» SHORT PROBLEM:
Rewrite everything from the line containing "You are a computer-use" down to the end of the items, replacing "Open" with "Expand" and changing nothing else. Leave the pictures out of your answer.

● ● ●

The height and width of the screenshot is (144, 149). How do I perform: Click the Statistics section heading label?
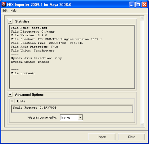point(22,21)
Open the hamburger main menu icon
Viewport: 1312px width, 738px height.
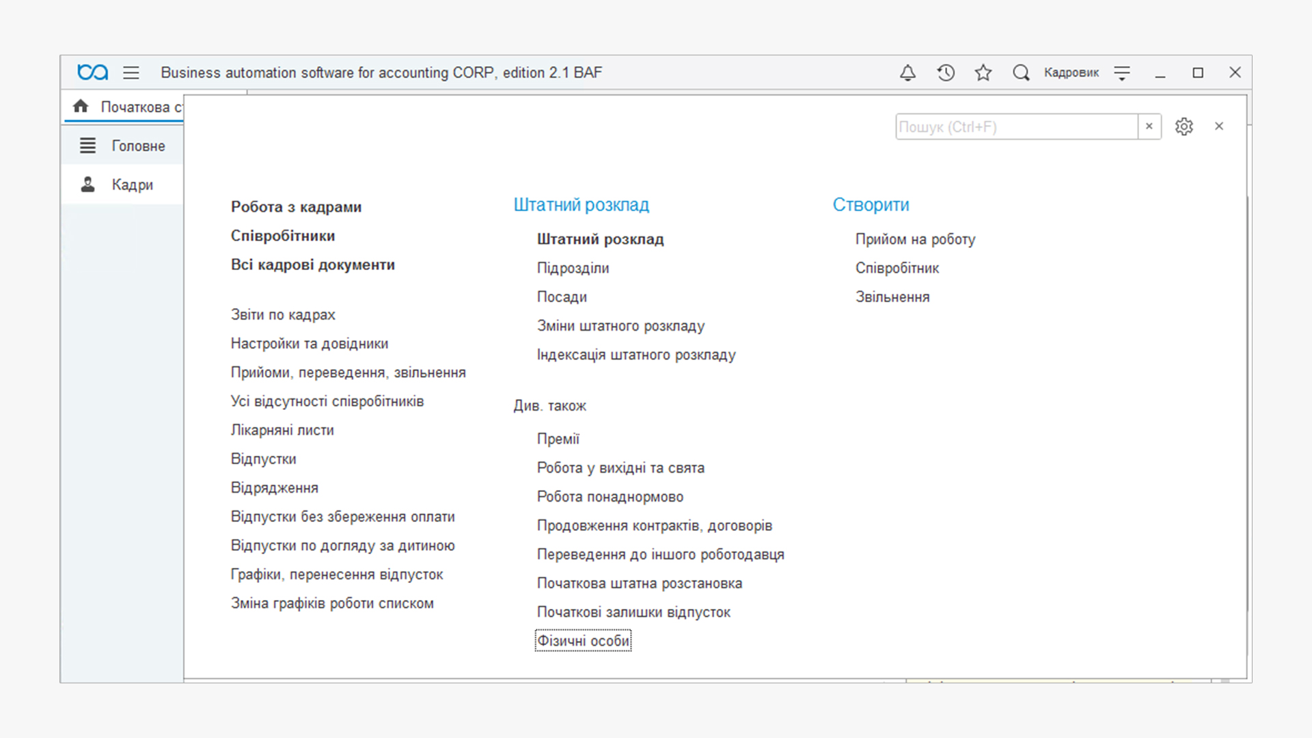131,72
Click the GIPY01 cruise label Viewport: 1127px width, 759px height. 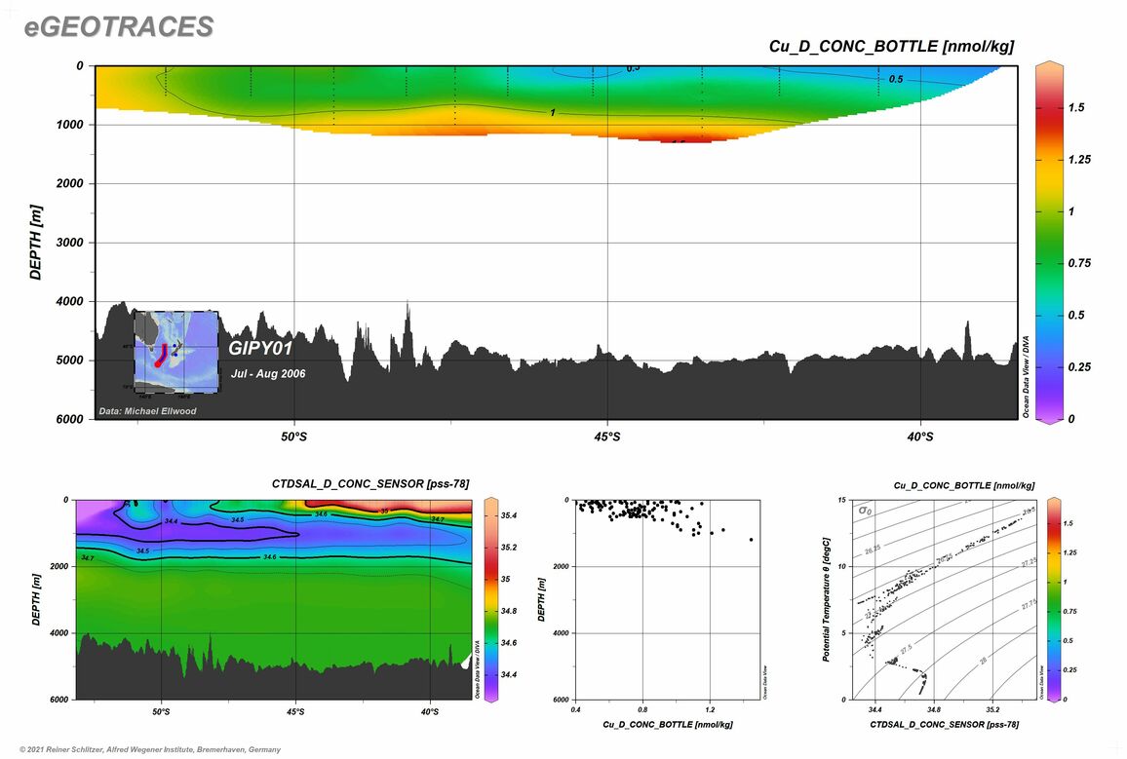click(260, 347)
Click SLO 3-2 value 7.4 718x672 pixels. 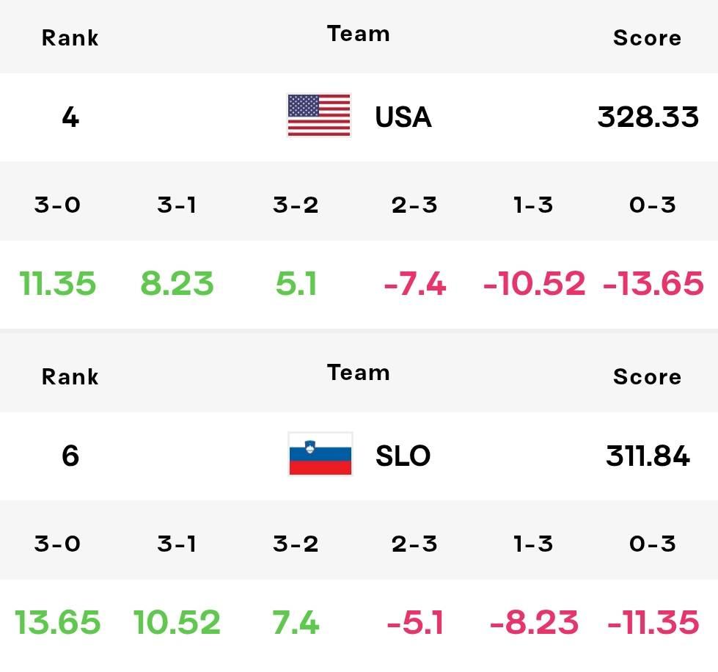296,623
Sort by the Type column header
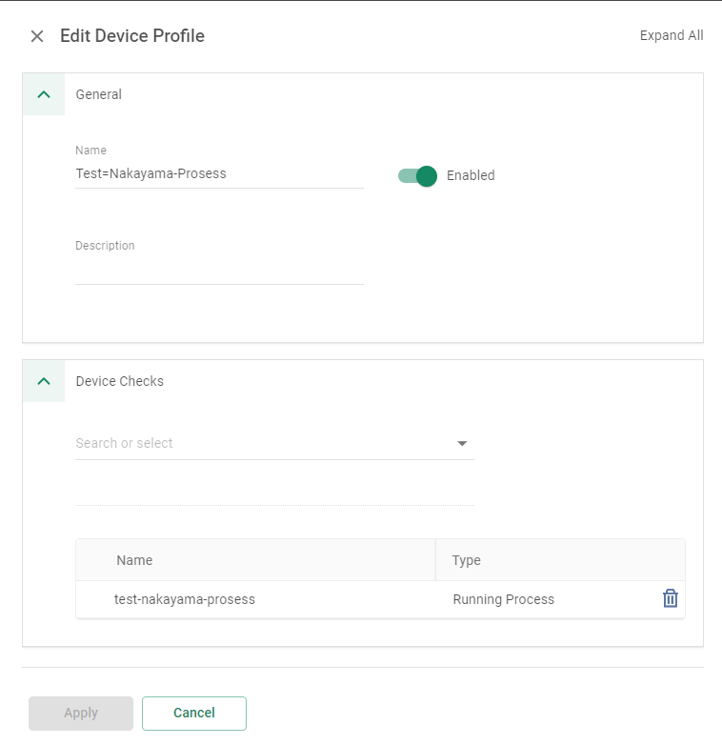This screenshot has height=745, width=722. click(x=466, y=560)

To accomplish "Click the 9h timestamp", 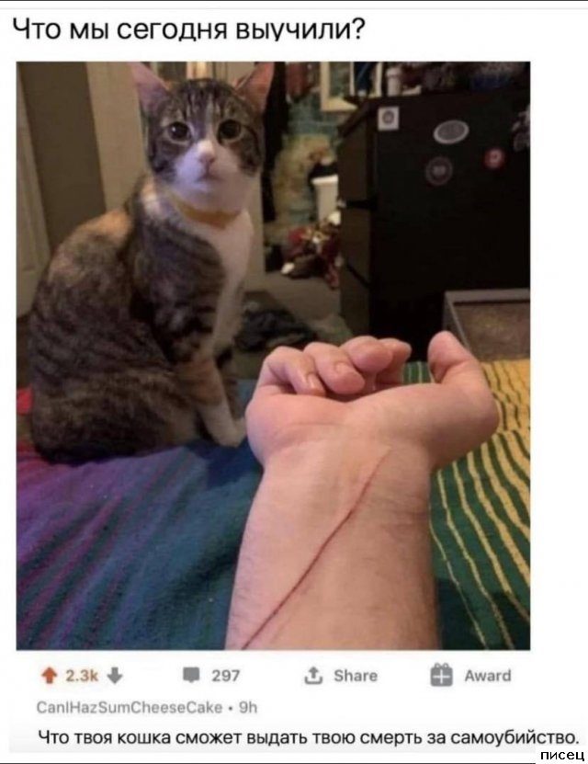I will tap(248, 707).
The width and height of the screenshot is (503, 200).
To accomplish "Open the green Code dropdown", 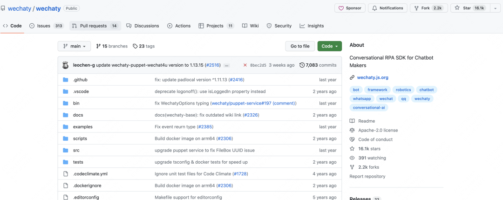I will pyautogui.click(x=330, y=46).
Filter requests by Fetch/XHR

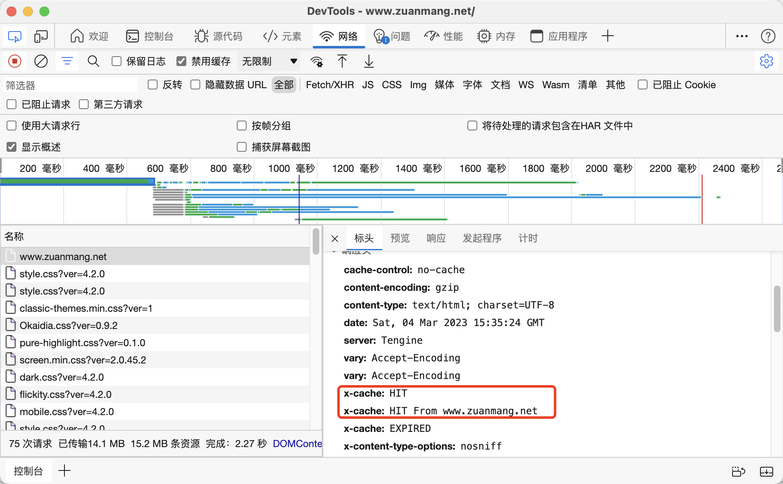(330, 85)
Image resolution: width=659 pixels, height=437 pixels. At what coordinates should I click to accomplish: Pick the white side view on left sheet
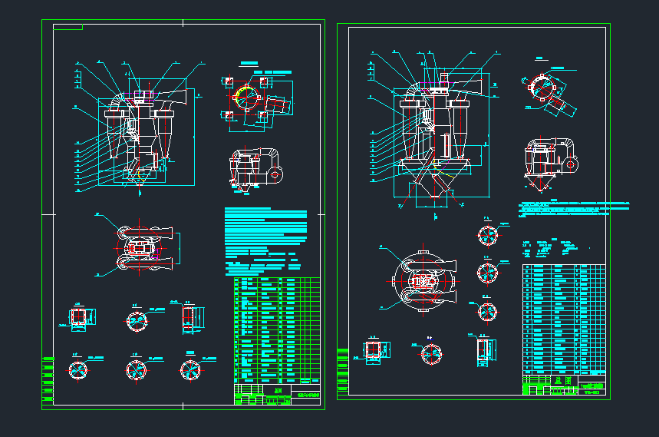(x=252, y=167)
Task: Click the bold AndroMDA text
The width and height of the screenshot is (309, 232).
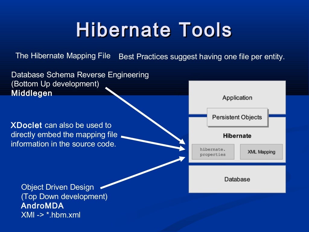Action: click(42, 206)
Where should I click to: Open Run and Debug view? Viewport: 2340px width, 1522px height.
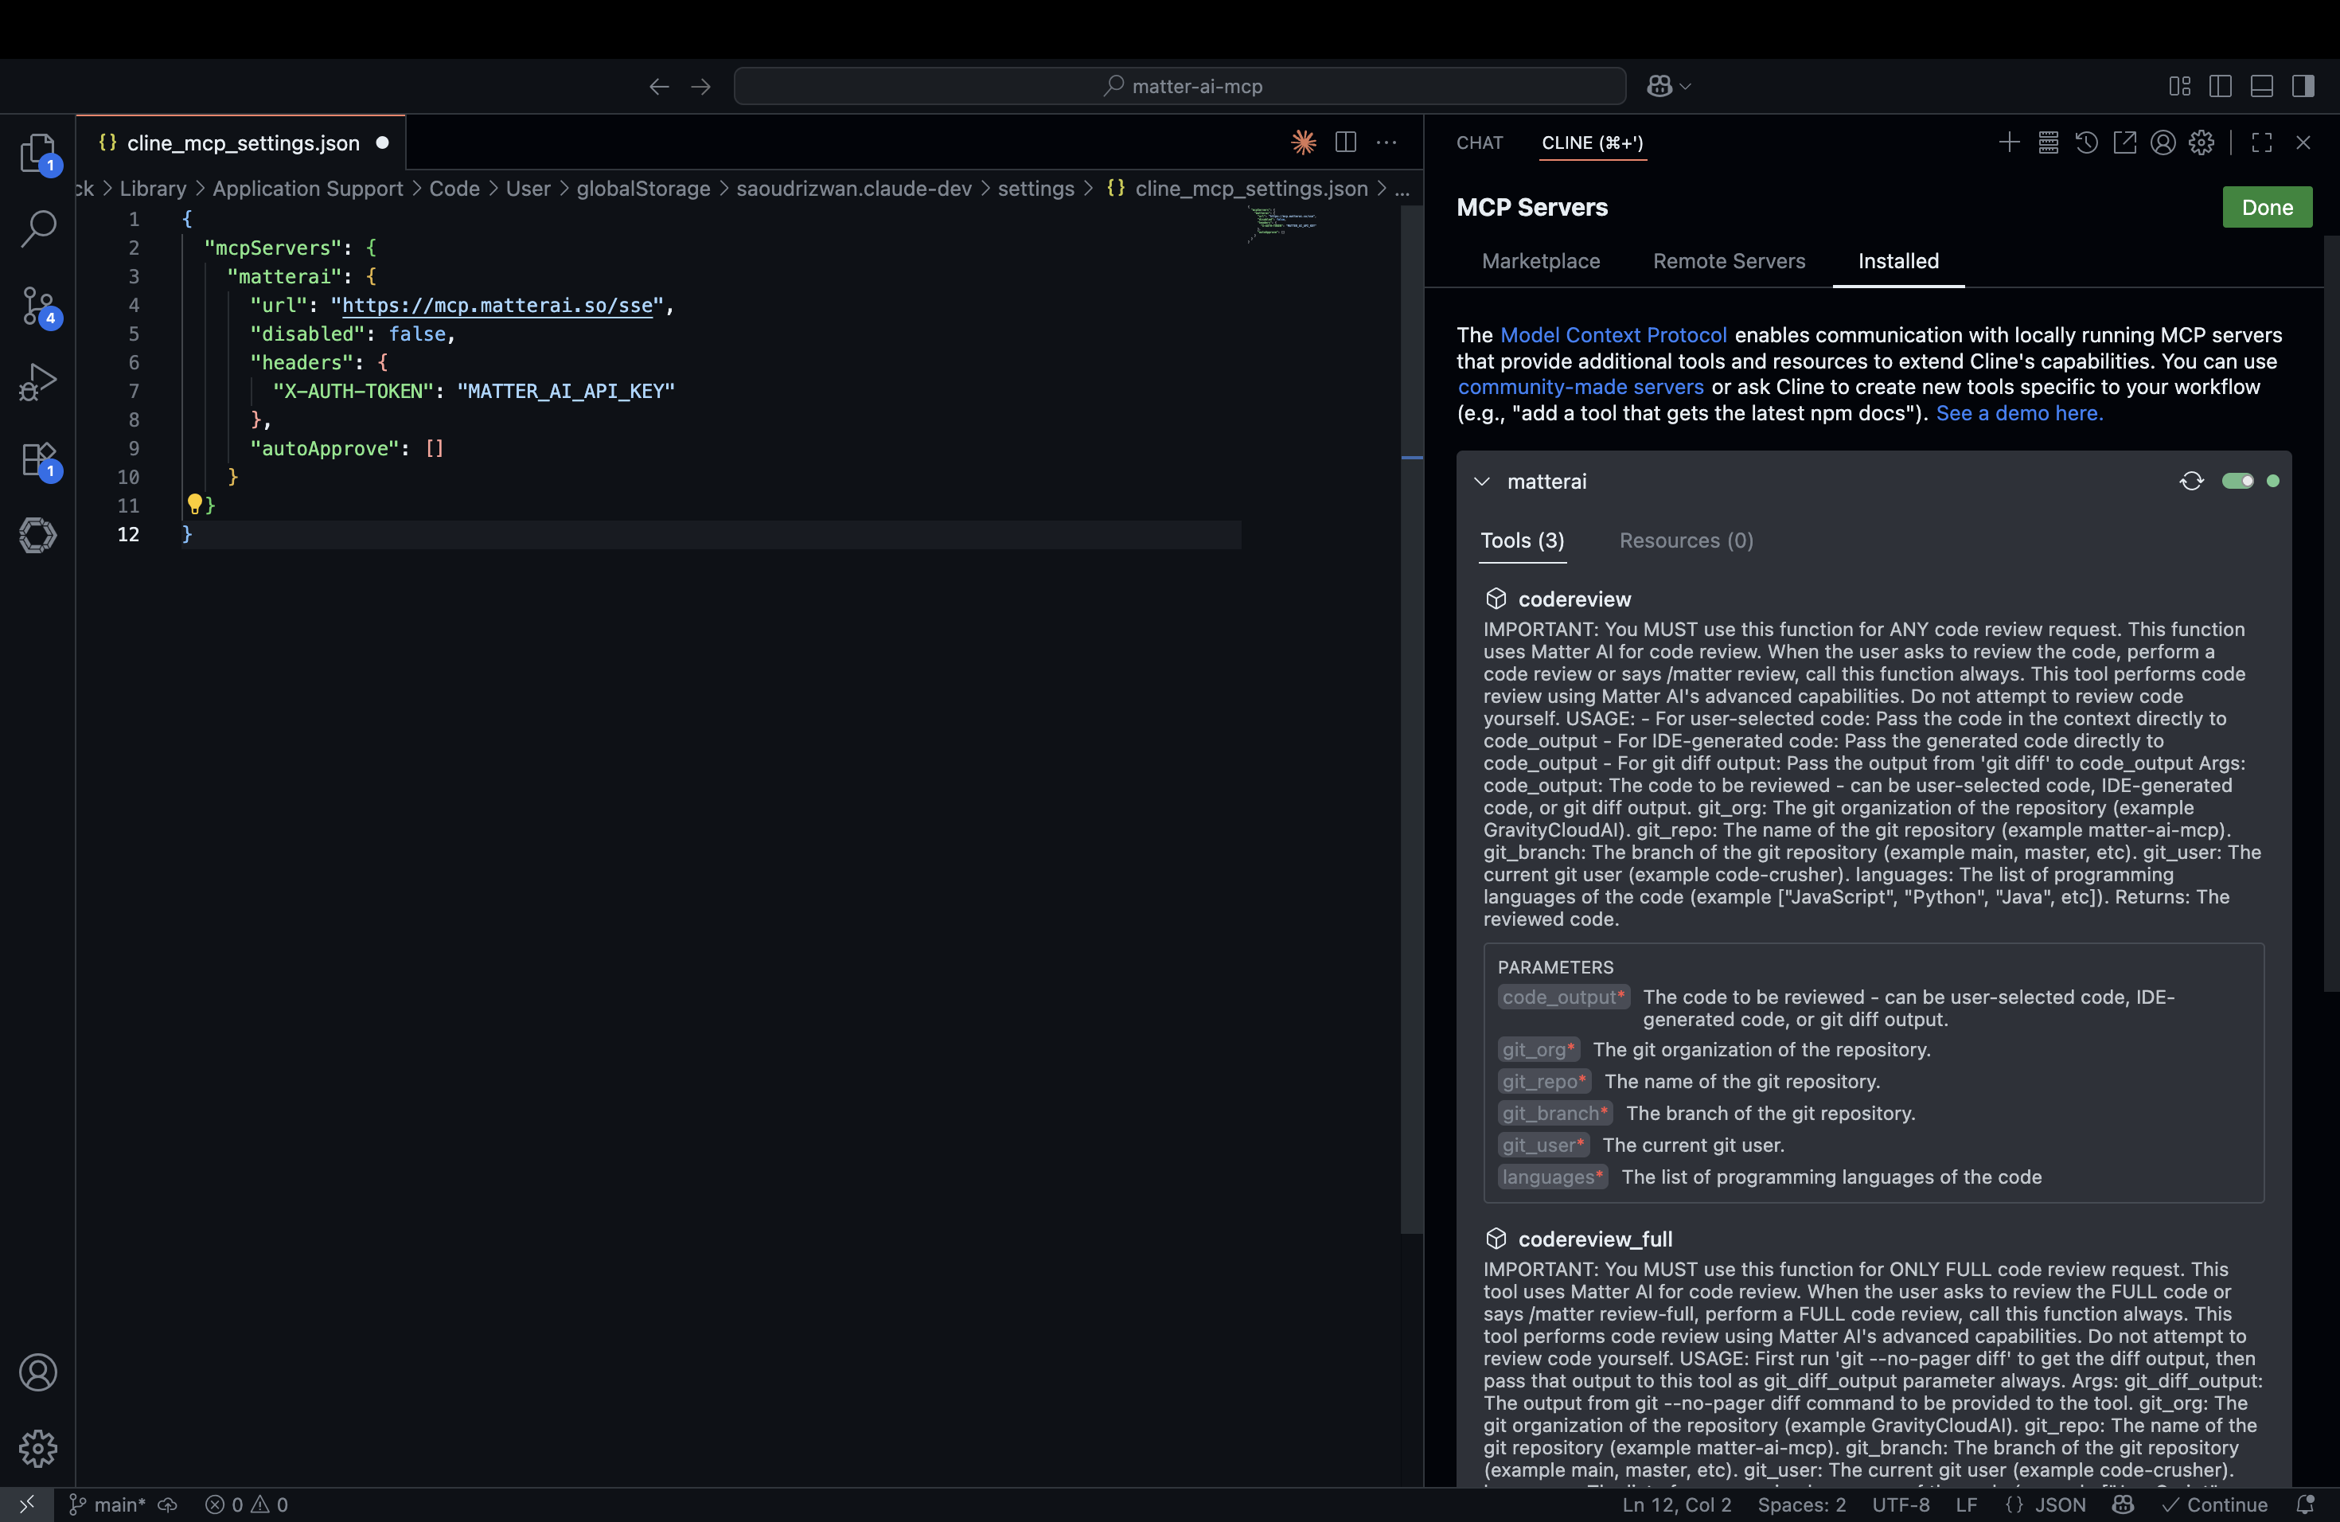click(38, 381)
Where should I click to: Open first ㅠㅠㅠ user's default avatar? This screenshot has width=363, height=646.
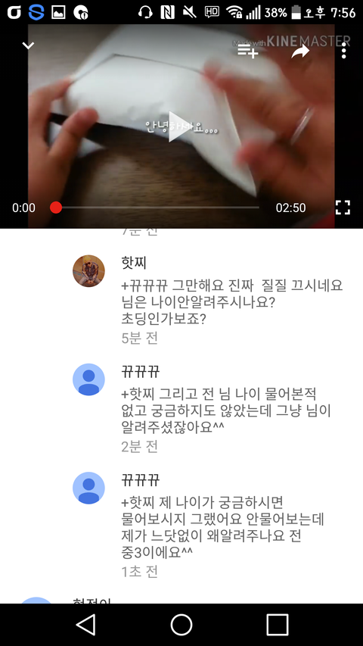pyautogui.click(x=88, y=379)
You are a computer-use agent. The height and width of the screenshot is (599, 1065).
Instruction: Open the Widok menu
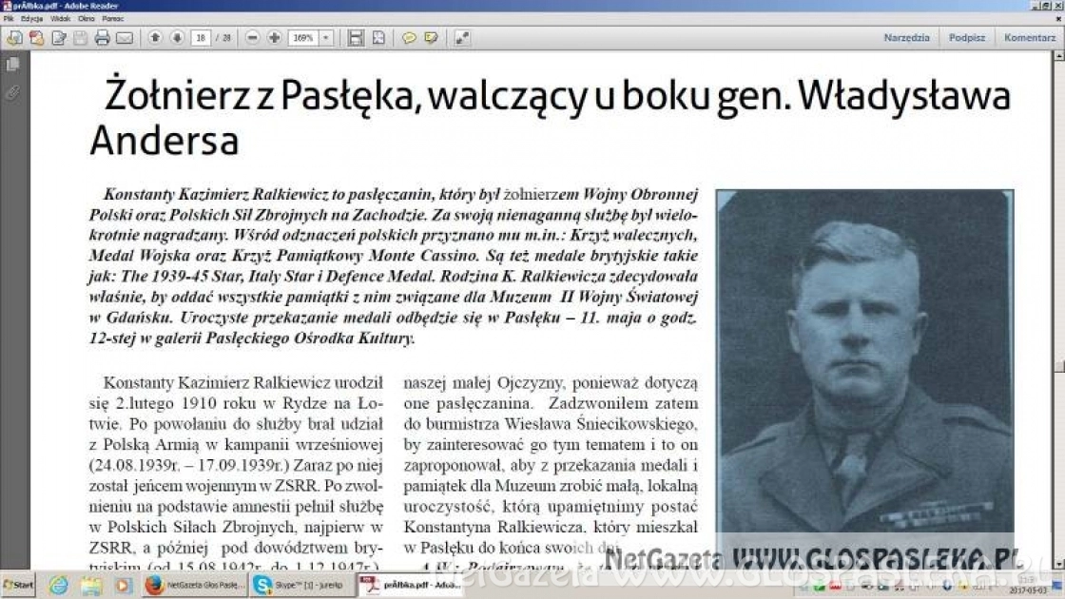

● ● ●

» FULL OUTPUT:
You are a computer-use agent. The height and width of the screenshot is (599, 1065).
Instruction: Expand the Widok menu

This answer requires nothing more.